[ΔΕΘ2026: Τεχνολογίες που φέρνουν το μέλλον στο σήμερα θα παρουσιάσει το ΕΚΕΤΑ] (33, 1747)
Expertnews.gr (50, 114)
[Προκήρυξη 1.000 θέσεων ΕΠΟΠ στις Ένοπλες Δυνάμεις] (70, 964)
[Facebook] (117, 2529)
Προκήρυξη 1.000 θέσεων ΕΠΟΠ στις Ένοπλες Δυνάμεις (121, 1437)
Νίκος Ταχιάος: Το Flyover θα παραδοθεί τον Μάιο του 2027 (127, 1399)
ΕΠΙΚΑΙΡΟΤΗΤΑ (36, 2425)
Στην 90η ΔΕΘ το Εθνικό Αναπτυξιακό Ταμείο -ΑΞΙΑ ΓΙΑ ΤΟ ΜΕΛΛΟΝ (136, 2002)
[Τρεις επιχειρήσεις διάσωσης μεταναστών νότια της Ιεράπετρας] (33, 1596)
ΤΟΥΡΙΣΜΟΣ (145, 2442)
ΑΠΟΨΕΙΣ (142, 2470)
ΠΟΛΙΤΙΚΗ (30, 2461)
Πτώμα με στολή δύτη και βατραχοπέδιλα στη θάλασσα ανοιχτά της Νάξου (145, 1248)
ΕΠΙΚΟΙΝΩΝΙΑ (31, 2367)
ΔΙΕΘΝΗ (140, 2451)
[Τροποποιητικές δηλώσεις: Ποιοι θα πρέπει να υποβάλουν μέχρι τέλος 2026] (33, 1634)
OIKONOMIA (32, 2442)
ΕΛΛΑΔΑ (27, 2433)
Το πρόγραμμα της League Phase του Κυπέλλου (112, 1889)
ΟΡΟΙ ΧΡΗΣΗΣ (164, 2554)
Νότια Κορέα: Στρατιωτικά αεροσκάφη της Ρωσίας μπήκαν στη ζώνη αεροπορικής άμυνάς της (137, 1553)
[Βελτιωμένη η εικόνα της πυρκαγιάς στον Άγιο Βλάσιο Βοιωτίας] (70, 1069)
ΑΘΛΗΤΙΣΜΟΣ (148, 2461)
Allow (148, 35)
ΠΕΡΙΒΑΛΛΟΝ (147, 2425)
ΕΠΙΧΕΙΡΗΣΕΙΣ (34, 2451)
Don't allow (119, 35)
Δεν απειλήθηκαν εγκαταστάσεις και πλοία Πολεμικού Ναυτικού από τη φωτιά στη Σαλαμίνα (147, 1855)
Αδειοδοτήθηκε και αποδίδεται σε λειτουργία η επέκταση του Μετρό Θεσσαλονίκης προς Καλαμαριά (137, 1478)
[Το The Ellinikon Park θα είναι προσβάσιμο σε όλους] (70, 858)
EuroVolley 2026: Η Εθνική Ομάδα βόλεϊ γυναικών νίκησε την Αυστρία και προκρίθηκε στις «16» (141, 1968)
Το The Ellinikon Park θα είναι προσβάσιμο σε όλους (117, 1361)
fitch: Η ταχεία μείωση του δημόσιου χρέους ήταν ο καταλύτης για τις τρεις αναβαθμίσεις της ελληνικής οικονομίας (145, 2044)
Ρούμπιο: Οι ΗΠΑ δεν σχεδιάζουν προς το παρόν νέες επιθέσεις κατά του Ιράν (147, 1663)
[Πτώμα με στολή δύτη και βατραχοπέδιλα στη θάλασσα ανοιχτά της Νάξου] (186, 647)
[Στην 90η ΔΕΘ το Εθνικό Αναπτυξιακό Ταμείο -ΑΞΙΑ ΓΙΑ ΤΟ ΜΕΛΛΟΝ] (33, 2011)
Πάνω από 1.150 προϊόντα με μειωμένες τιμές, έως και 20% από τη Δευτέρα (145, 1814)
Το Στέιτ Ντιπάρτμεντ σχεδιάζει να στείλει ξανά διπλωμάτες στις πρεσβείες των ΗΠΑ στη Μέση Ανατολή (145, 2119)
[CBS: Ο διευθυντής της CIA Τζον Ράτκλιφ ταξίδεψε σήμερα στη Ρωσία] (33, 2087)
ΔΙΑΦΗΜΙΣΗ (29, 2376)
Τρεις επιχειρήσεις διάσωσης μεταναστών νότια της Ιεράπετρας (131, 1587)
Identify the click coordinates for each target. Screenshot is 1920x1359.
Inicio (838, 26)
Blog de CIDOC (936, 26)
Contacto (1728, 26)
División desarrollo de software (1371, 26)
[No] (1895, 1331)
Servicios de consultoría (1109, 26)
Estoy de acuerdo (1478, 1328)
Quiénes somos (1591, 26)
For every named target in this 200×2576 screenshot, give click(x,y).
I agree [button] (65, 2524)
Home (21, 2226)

— EXERCISE OBJECTIVE —
Locate "Quiénes somos (1591, 26)" in the material, then quote the line that contains it and all lines after it through the final one.

— TASK OUTPUT —
Quiénes somos (1591, 26)
For every named target in this 200×2576 screenshot, give click(x,y).
I agree [button] (65, 2524)
Home (21, 2226)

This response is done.